-- Your instructions --
Write out only the data from the line holding "The image size" through the line holding "pos(133,208)", inclusive, requests and all. Raise every coordinate in the answers by 120, and leave the pictures out.

-- Records for this task --
++++
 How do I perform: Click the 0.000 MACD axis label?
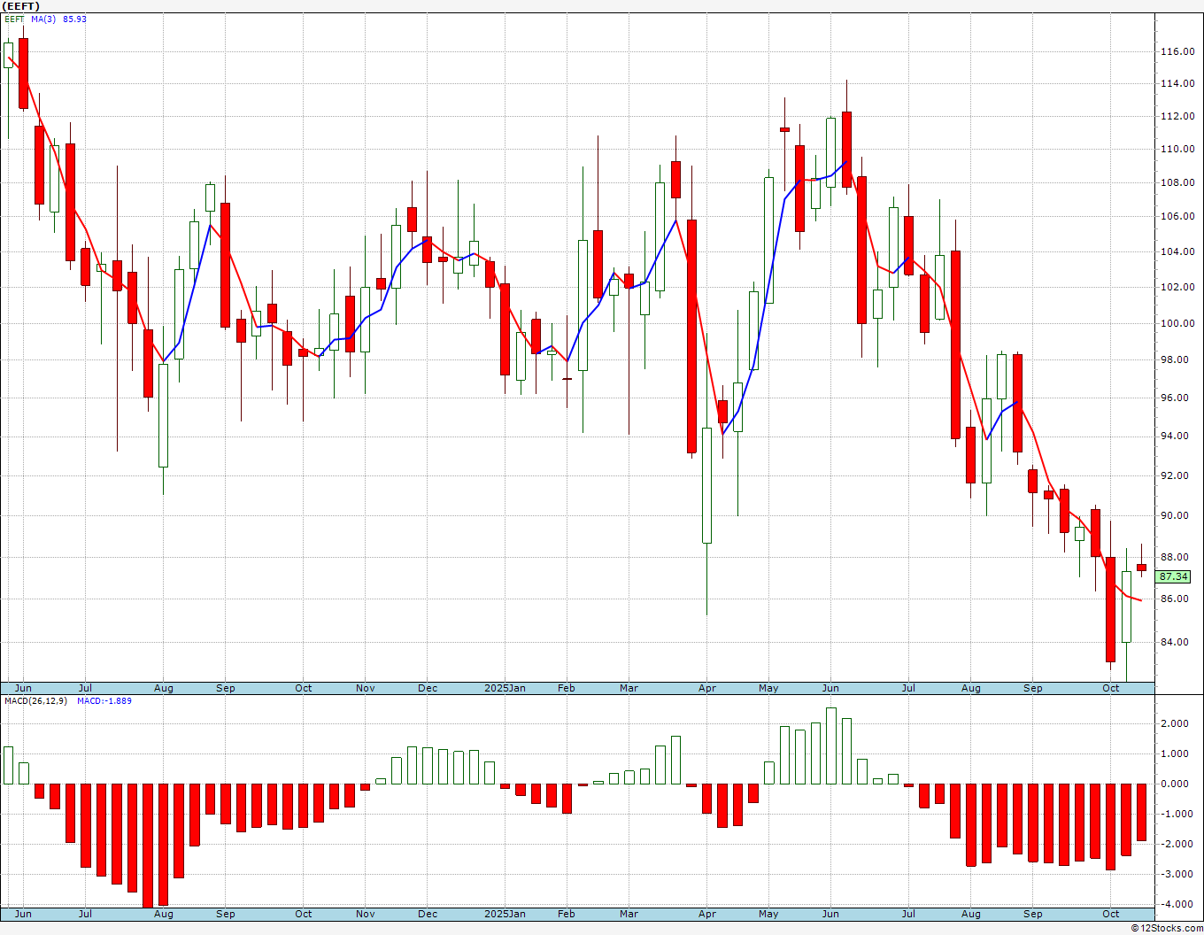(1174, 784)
++++
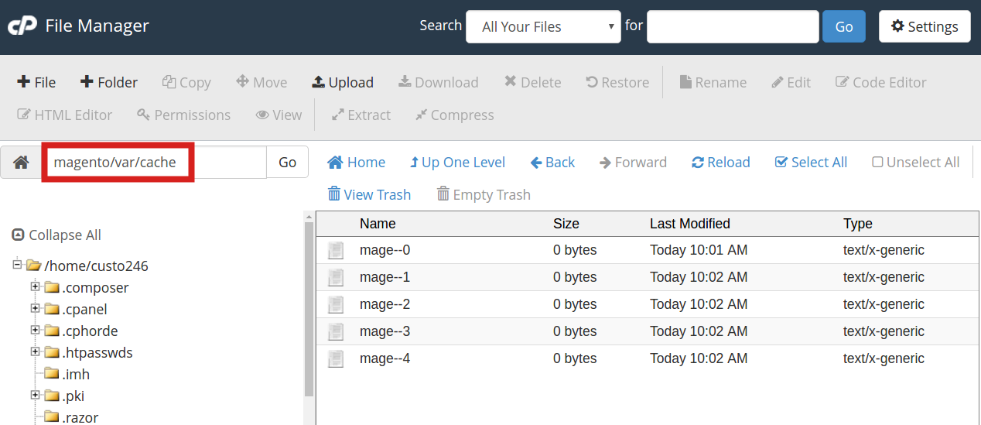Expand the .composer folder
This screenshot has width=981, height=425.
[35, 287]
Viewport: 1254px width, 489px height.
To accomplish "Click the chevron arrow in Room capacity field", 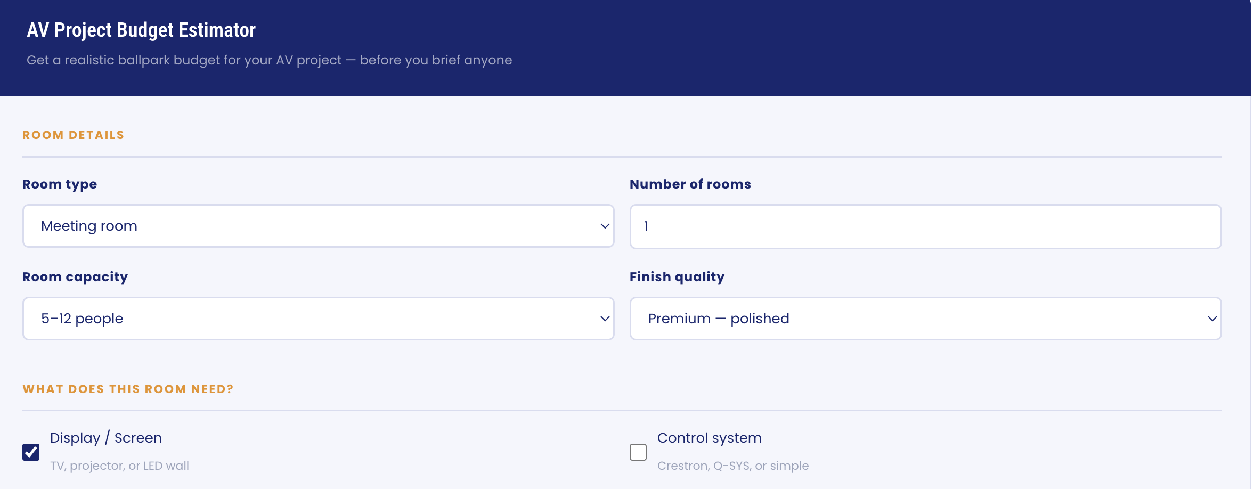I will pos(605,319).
++++
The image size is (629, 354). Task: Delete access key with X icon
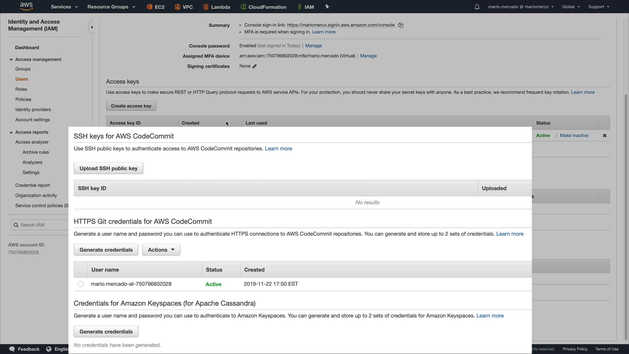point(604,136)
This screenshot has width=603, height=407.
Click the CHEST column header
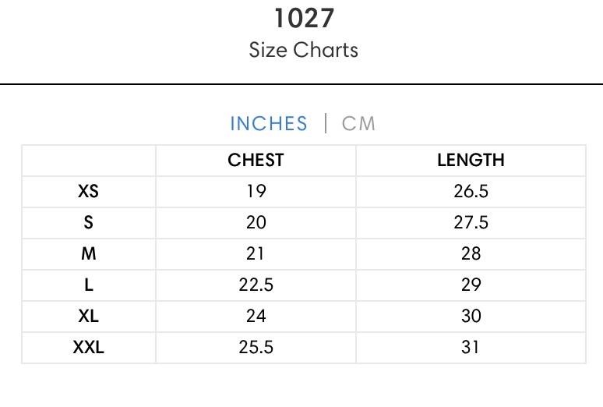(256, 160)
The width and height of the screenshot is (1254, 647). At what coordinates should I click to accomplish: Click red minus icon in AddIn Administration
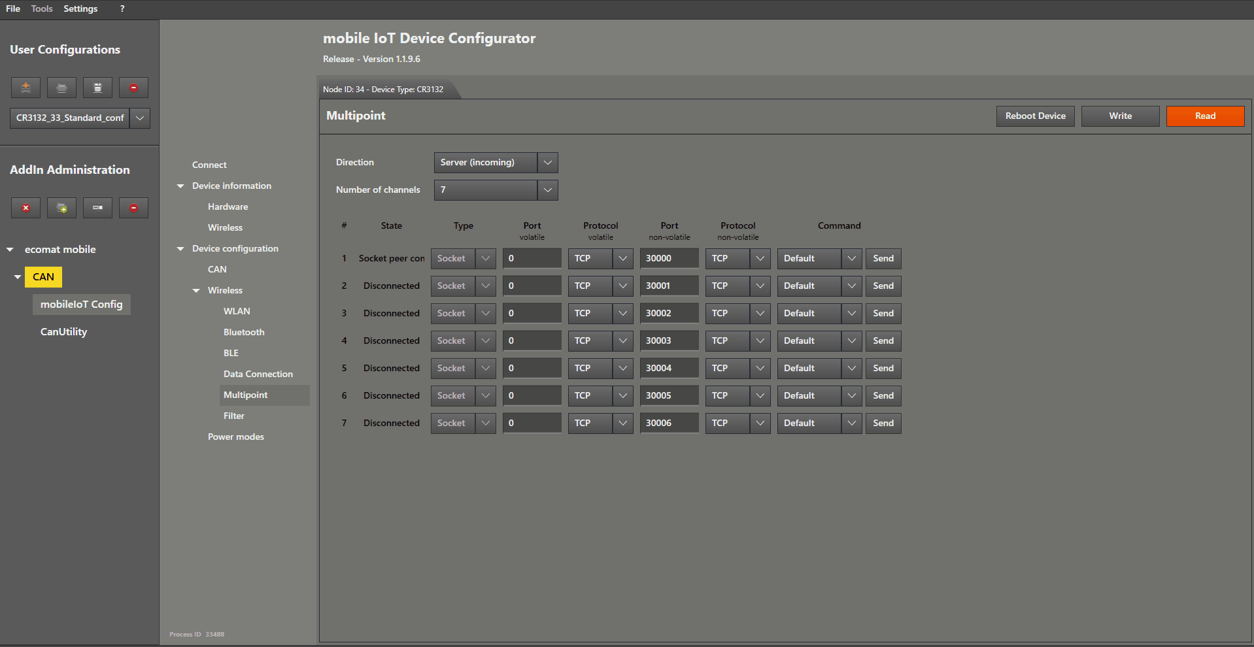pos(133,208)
++++
-- Exercise output --
The image size is (629, 354). Task: Delete access key with X icon
point(724,256)
This screenshot has width=603, height=407.
Click the CHEST column header
(376, 280)
The width and height of the screenshot is (1254, 647). At what coordinates should I click to accomplish: Click red minus icon in AddIn Administration
pos(253,328)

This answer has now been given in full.